Nei talk e sui giornali si parla di tutto, specie dei ritardi e delle lungaggini per l’erogazione delle provvidenze o di amenità linguistico-lessicali (la più gettonata decisamente quella della definizione da dare al termine congiunto). Ogni tanto poi qualche volenteroso fa un’inchiesta, tira fuori un conflitto d’interesse dimenticato, una nota del ministero inevasa. Tutto bene.

Ma forse il giornalismo farebbe anche meglio ad occuparsi di un aspetto di questa crisi che non mi pare sia stato messo in luce: e cioè del fatto che, specie al Sud e dove il sindacato è debole, non pochi imprenditori dopo avere messo in Cassa integrazione i loro dipendenti per il Covid 19 li hanno richiamati silenziosamente in azienda per farli lavorare di nascosto, dunque pagati dallo Stato. Magari allettandoli con un pugno di euro (in aggiunta alla Cig).

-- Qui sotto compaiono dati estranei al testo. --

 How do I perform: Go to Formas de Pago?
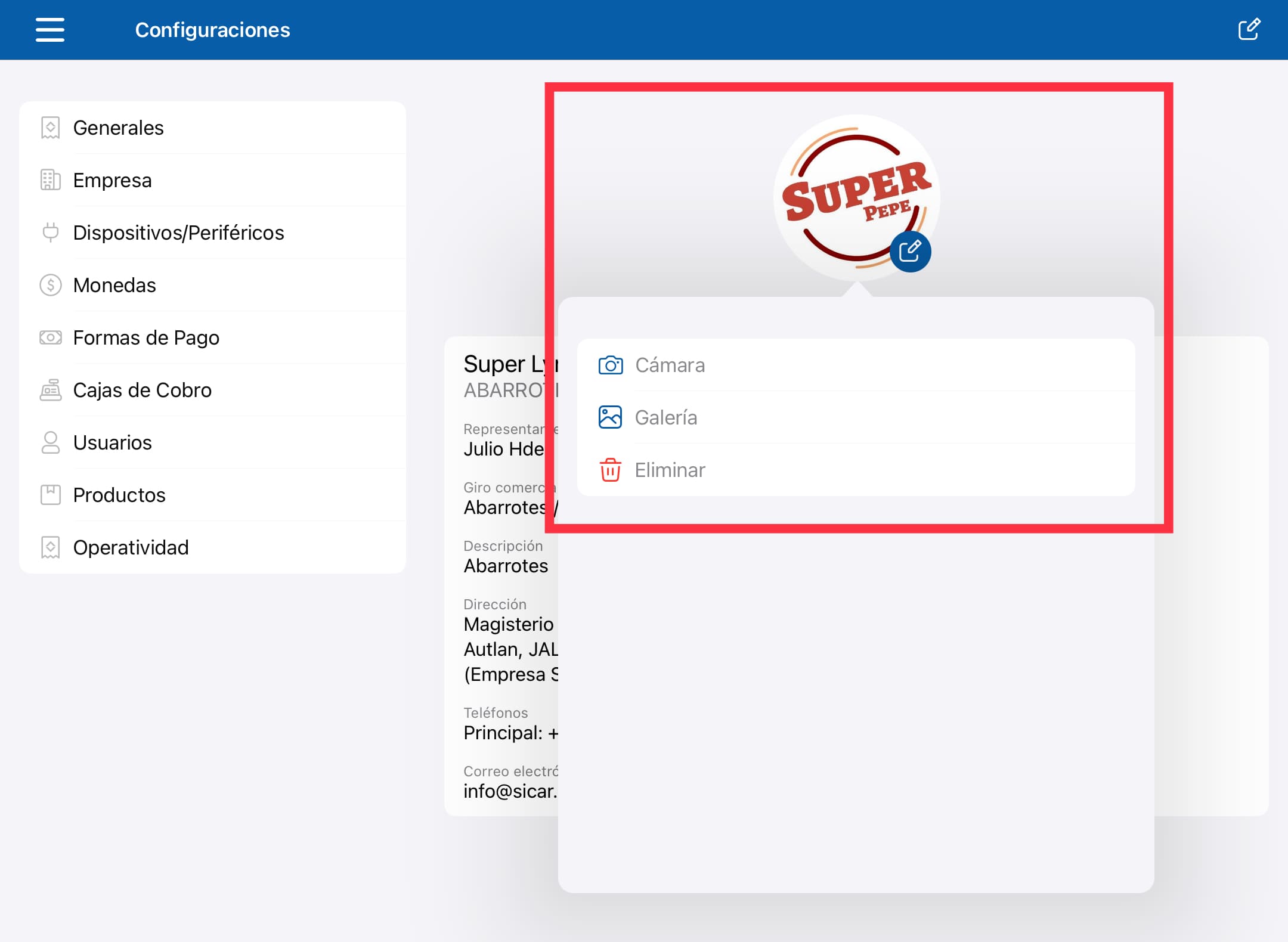point(146,337)
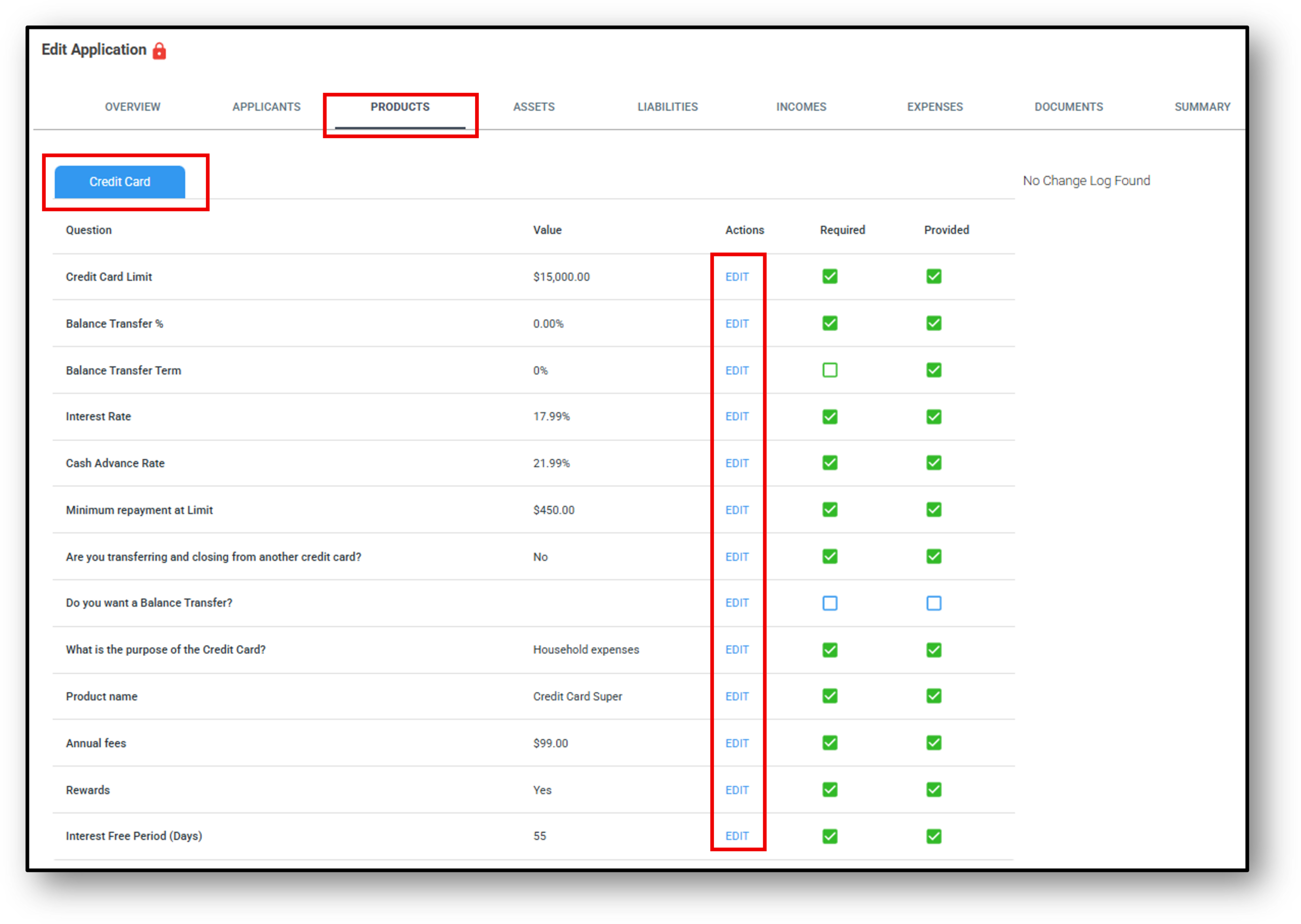This screenshot has height=924, width=1301.
Task: Select the Summary tab
Action: coord(1202,107)
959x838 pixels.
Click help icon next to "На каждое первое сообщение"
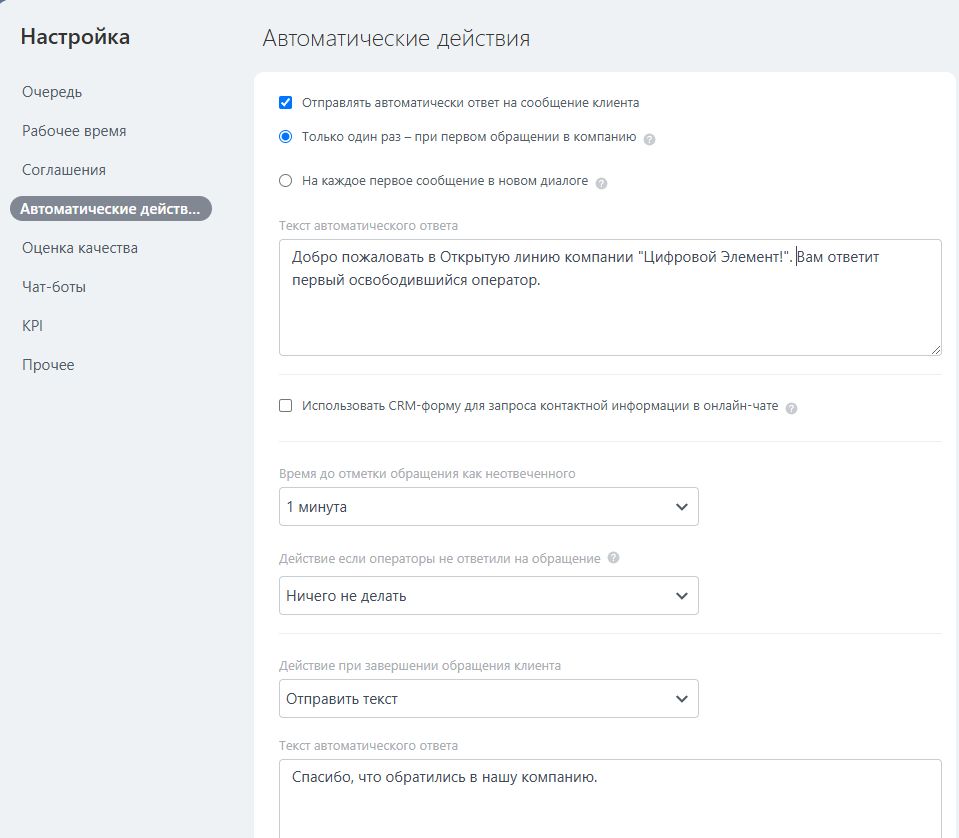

Succede appunto nelle zone dove il sindacato è debole o non esiste (purtroppo ci sono ancora) e dove i lavoratori sono meno tutelati e di fatto più deboli e indifesi rispetto ai ricatti padronali; che a volte sono tali anche quando si tratta di richieste alle quali non si può dire di no.

Non vorrei sbagliarmi ma nel festival informativo di queste settimane di pandemia in cui il giornalismo soffocante e onnipresente del “non va bene” ogni giorno ha chiamato opinionisti e la più varia umanità a conferire su spiagge e ristoranti, non ho mai avvertito una benché flebile denuncia su quanto accade in alcuni luoghi di lavoro dove la Cig viene utilizzata da padroncini senza scrupoli per sfruttare ancora di più i dipendenti ed arricchire le proprie casse.

Piangono sempre certi imprenditori, ma ad alcuni piace esibirsi nel più classico “chiagni e fotti”, e non c’è nessuno tra loro che pensi a denunciare simili comportamenti. Perché Carlo Bonomi non alza la voce anche su questo indegno sconcio, perché non dice che questa gente è fuori da Confindustria, perché il Sole24ore non fa un’inchiesta con i suoi bravi professionisti?

Si risponderà: “chi sa denunci” o che non si sapeva, ma non ci vuole molto, con occhi e orecchie funzionanti, ad accorgersi della non rara presenza di questa vergogna in certe zone del paese. Un malcostume, bisogna aggiungere, rispetto al quale anche i sindacati non sembrano sufficientemente attenti. Anche loro a volte appaiono vittime del mainstream alla moda e non riescono a proporre una narrazione alternativa.

Forse è il caso allora che certa informazione si rimbocchi le maniche e si metta a lavorare sul campo invece che al desk, e che lo Stato infine cominci a fare il suo dovere, non solo nel colmare i ritardi dei finanziamenti ma scovando e punendo con mano pesante questi furbetti della Cig. Quegli stessi, probabilmente, che poi si lamentano per le provvidenze che non arrivano.